November 11, 2011 – Boston Scientific reported results from the EVOLVE first human use trial demonstrating the non-inferiority of the Synergy everolimus-eluting stent system compared to the Promus Element everolimus-eluting stent system in treating de novo coronary artery lesions. The trial provided 30-day clinical and six-month angiographic primary endpoint data evaluating the safety and effectiveness of the bioabsorbable polymer-coated Synergy stent. Results were presented today during a late-breaking clinical session by professor Ian T. Meredith, M.B.B.S., Ph.D., director of MonashHeart, Monash Medical Centre, Melbourne, Australia, and principal investigator of the trial, at the Cardiovascular Research Foundation's annual Transcatheter Cardiovascular Therapeutics (TCT) scientific symposium in San Francisco.

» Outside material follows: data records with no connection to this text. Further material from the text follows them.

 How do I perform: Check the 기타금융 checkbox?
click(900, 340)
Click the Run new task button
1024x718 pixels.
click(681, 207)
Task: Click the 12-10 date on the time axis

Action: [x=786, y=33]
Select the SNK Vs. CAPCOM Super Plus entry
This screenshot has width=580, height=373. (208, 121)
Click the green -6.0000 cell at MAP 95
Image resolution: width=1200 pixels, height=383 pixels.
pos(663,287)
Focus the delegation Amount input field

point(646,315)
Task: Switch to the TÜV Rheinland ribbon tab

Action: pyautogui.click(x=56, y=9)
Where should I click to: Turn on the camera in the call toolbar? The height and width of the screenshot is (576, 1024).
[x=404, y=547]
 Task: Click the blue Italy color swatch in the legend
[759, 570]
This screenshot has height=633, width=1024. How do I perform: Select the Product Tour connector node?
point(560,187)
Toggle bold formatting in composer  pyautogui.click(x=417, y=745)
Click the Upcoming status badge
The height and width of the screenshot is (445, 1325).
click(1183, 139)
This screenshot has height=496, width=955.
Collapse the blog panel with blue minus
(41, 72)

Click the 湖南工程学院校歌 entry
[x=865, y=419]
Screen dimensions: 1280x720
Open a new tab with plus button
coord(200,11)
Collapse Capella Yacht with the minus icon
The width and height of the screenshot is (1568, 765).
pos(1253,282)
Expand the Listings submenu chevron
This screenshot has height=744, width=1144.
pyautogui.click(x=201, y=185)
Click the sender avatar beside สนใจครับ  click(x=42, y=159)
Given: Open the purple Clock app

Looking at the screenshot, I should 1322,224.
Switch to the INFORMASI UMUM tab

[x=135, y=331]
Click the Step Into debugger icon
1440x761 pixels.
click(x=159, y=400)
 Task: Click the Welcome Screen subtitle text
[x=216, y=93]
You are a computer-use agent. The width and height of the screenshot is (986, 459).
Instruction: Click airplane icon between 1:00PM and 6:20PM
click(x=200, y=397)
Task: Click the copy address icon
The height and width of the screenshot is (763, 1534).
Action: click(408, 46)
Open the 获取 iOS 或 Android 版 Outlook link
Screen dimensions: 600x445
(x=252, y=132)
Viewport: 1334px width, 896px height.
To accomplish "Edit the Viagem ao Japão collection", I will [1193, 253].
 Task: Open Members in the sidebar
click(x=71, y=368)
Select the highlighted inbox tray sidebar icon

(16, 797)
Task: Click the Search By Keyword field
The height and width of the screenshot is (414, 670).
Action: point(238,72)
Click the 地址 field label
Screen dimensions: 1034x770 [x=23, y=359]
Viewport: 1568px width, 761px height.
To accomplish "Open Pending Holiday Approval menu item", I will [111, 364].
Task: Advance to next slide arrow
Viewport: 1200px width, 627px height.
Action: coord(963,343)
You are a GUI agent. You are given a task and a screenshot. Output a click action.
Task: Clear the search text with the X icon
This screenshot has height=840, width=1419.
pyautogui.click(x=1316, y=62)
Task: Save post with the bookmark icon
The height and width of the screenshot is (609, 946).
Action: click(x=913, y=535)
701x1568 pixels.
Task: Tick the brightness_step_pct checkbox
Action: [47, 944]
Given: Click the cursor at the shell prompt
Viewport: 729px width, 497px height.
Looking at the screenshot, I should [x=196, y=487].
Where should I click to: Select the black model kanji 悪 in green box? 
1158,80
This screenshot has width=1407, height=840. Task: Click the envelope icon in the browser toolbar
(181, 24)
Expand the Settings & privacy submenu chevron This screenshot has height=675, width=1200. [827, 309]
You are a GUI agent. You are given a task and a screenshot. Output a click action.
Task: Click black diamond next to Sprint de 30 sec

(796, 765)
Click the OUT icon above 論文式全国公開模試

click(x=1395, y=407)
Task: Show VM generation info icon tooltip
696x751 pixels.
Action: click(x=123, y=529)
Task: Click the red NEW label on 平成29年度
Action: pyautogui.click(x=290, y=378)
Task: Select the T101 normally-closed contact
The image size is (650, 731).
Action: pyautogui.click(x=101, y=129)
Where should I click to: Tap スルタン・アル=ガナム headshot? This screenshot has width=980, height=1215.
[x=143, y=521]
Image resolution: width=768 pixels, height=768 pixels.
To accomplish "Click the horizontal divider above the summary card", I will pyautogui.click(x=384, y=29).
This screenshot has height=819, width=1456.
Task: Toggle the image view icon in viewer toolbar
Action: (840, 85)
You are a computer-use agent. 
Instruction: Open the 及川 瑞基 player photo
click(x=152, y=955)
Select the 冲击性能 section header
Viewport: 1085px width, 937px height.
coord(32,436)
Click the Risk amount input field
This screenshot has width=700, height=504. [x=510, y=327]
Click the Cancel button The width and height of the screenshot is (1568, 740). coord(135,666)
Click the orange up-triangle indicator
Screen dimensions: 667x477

The prospective, randomized, single-blind, non-inferiority trial enrolled 291 patients at 29 sites in Europe, Australia and New Zealand. Patients were randomized to either one of two dose formulations of everolimus used on the Synergy stent, which employs an ultra-thin abluminal bioabsorbable polymer, or to the commercially available Promus Element stent, which employs the everolimus drug and a permanent durable polymer. One formulation of the Synergy stent used an everolimus dose and release profile similar to the Promus Element stent, while the second formulation of the Synergy stent used a similar release profile but half the dose of everolimus.
"The Synergy stent met the primary non-inferiority endpoint of six-month late loss compared to the Promus Element stent, demonstrating effectiveness of drug elution from this abluminal bioabsorbable polymer," said Meredith. "The platform also appears to be safe, with very low rates of myocardial infarction and revascularization and no reported cardiac deaths or stent thrombosis. The Synergy stent tent is designed to address potential limitations with durable polymer coatings used on currently available drug-eluting stents, which may be associated with chronic inflammation and impaired healing. The impressive clinical and angiographic results from EVOLVE bode well for this innovative new coronary stent technology."
The primary angiographic endpoint of independently adjudicated mean late loss at six months was 0.10 mm for the Synergy stent and 0.13 mm for the half-dose Synergy stent, compared with 0.15 mm for the Promus Element stent (p<0.001 for the non-inferiority comparison for both Synergy doses versus Promus Element). Additional six-month angiographic outcomes for diameter stenosis and binary restenosis showed no statistical differences between the Synergy and Promus Element stents.
The trial met the primary clinical endpoint of target lesion failure (TLF) at 30 days, defined as target-vessel-related cardiac death, target-vessel-related myocardial infarction (MI) or ischemia-driven target lesion revascularization (TLR). At 30 days, TLF in both Synergy stent arms was not statistically different from the Promus Element stent (1.1 percent for the Synergy stent versus 0 percent for the Promus Element stent, p=0.49 for superiority comparison, and 3.1 percent for the half-dose Synergy stent, p=0.12 for superiority comparison with the Promus Element stent). TLF continued to show no significant differences among the three stent groups out to six months with rates of 2.2 percent for the Synergy stent versus 3.1 percent for the Promus Element stent (p=1.00) and 4.1 percent for the half-dose Synergy stent (p=0.72 versus the Promus Element stent). Clinical follow-up at six months demonstrated no events for cardiac death, Q-wave MI and stent thrombosis. MI was 1.1 percent for the Synergy stent, 0 percent for the Promus Element stent (p=0.49) and 3.1 percent for the half-dose Synergy stent (p=0.25), all presenting as Non-Q-wave MI. TLR was 1.1 percent for the Synergy stent, 3.1 percent for the Promus Element stent (p=0.62) and 1 percent for the half-dose Synergy stent (p=0.62).
The Synergy stent uses a bioabsorbable PLGA polymer and everolimus drug combination to create an ultra-thin, uniform coating applied to the outer (abluminal) surface of the stent. After the drug has been delivered, the bioabsorbable coating is designed to resorb within four months, leaving only a bare-metal stent. This technology is designed to provide the same degree of restenosis reduction as a conventional drug-eluting stent while offering faster and more complete vessel healing after stent implantation, which could potentially reduce the duration of post-procedure dual antiplatelet therapy. The Synergy stent features the same proprietary platinum chromium alloy and similar stent design used in the Promus Element stent to enable thinner struts, increased conformability, deliverability and flexibility while reducing recoil and improving visibility.
In the United States, the Synergy stent and the Promus Element stent are investigational devices, limited by applicable law to investigational use only and not available for sale.